EXERCISE TEXT -
________
You need to read a PHP and MySQL tutorial.

do you have any good ones to suggest? I would if i could find a good one.

OK, after reading the MySQL manual, I have every error resolved except this one: Warning: mysql_result(): Unable to jump to row 1 on MySQL result index 4 in /home/nurowars/public_html/test/register.php on line 51

It creates the row but the number it inserts is wrong. The code is here


$last = mysql_num_rows($rs5);
$userid = mysql_result($rs5, $last);

What does it mean unable to jump row?

$last = mysql_num_rows($rs5);
$userid = mysql_result($rs5, $last);


It's a bit confusing here. You've done a query, and you want to know how many rows you have. That goes into $last.

If you have one row, then $last will be 1.

However, the index for mysql_result starts from 0, so by putting the value of $last in there, you're asking for the second row, when we know there's only one!

You could put:

$userid = mysql_result($rs5, $last-1);

but I can't help thinking that the whole thing is a bit confused. Are you doing a select, and expecting to return a single row? I would check if mysql_num_rows() returned a single row, then do:

$userid = mysql_result($rs5, 0);

But maybe I'm just missing what you're trying to do :-)

Toby

i am trying to use it to make ids. So it queries the table and says whats the last id you have, adds 1 to it and inserts in a new row. The minus 1 thing worked perfectly. Everything is working great, except my database. On every table every time i insert a new row, they don't want to stay there! They change position. I'm not sure why. I figured out a way to get around this, but I'd still like to know why this happens.
________
DATASET CONTENT -
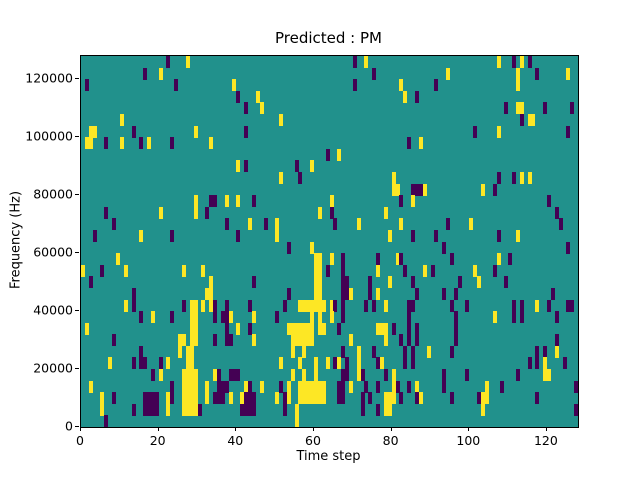  What do you see at coordinates (49, 78) in the screenshot?
I see `y-tick-label: 120000` at bounding box center [49, 78].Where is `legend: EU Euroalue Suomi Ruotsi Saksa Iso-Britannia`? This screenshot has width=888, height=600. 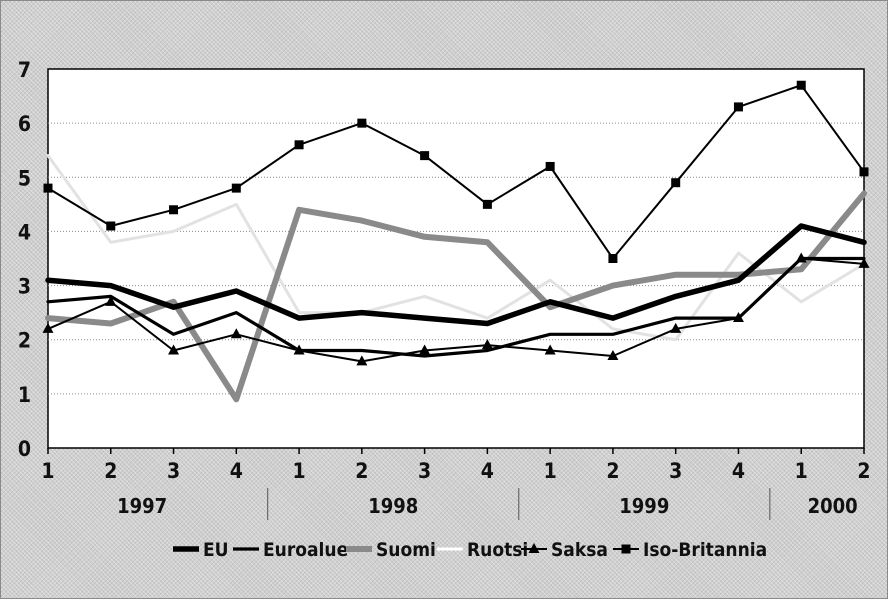
legend: EU Euroalue Suomi Ruotsi Saksa Iso-Britannia is located at coordinates (470, 550).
________
WHAT YOU ARE ASKED TO DO - In the PHP forum thread, what number does the row index for mysql_result start from? Answer from the forum thread alone, not from the lines.

WRITTEN SOLUTION - It starts from 0.